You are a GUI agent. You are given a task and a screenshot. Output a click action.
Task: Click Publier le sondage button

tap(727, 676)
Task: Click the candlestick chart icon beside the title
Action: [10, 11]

What the task asks: Retype every line above with nothing changed.

Answer to this task:
You are a GUI agent. You are given a task and a screenshot. Output a click action.
Task: Click Publier le sondage button

tap(727, 676)
Task: Click the candlestick chart icon beside the title
Action: [10, 11]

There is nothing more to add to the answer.